Nissan Passionate Challengers

EPISODE 05

0.3mmのゴミも見落とさない熟練工の目と手を再現

栃木工場 塗装品質自動検査工程

塗装工程では、塗装をきれいに仕上げるために日々改善を行っております。しかしながら、どうしても避けられないのがゴミやブツ(異物混入による塗膜の盛り上がり)です。これまでゴミやブツの検出は熟練した職人(検査員)が行ってきましたが、「ニッサンインテリジェントファクトリー(NIF)」を導入した栃木工場の「日産アリア」の生産ラインでは、ロボットが行なっています。多くの苦難を乗り越えて、これまで培ったノウハウをロボットに注ぎ込み、人間を超える検知率を実現しました。

生産技術研究開発センター 本田武志さん

栃木工場第一製造部塗装課 岩橋大輔さん

熟練工の目と指先をロボットで再現

本田:栃木工場の「日産アリア」の生産ラインの塗装品質自動検工程には、外観検査装置と自動計測装置それぞれによる検査が導入されています。

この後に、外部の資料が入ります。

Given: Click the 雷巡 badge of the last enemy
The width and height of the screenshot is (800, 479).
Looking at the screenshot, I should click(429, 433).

外観検査装置では、ボディ&バンパーの一体塗装が終わった後、塗装面にゴミ・ブツやハジキ(ボディに付着している異物の影響でくぼみができる欠陥)などの不具合がないか、いままでは熟練した検査員が目で見て、手で触りながら確認をしておりましたが、現在はロボットが自動で検査を行っています。
また自動計測装置では、外観をチェックした後に、塗膜の色味や膜厚(塗装した塗料が乾燥して膜になった後の厚みの事で塗装膜の耐久性等に影響)、鮮映性(周りの景色がどれだけ鮮明に映るかを計測することで仕上げのレベルを確認)を外観検査同様に熟練した検査員によりチェックを行ってきましたが、こちらもロボットが自動で確認しています。

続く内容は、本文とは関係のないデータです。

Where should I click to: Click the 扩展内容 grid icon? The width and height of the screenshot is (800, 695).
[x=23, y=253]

岩橋:外観検査の際に不具合とされるゴミ・ブツの大きさは0.3ミリと微小なもので、それを肉眼や手で見つけ出すというのは大変な検査です。そのため、担当するには特別な訓練と資格が必要です。熟練した検査員が目だけでなく指先も使いながら行う検査を、カメラを付けたロボットだけで行えるのかという不安がありました。
一方で計測工程では、クルマのすべての塗装面を検査員が姿勢を変えながら色味と膜厚、鮮映性チェックしていく為、身体的負担が大きかったですが、自動化にすることで検査員の負担軽減に貢献すると思いました。

一つ一つ確認して100%検知を目指す

本田:今回の外観検査装置の導入検討時に大変だったのはゴミ・ブツの定量化です。同じ0.3ミリのゴミ・ブツでも、とがっていたり、なだらかだったりといろいろな形があり、その形状によって人の感じ方が違ってきます。0.3ミリより小さくてもお客さまが気になるゴミ・ブツであれば、検査員は不具合だと判定をしていますが、大切なのは検査員の人の感じ方とロボットの検出の仕方を合わせることでした。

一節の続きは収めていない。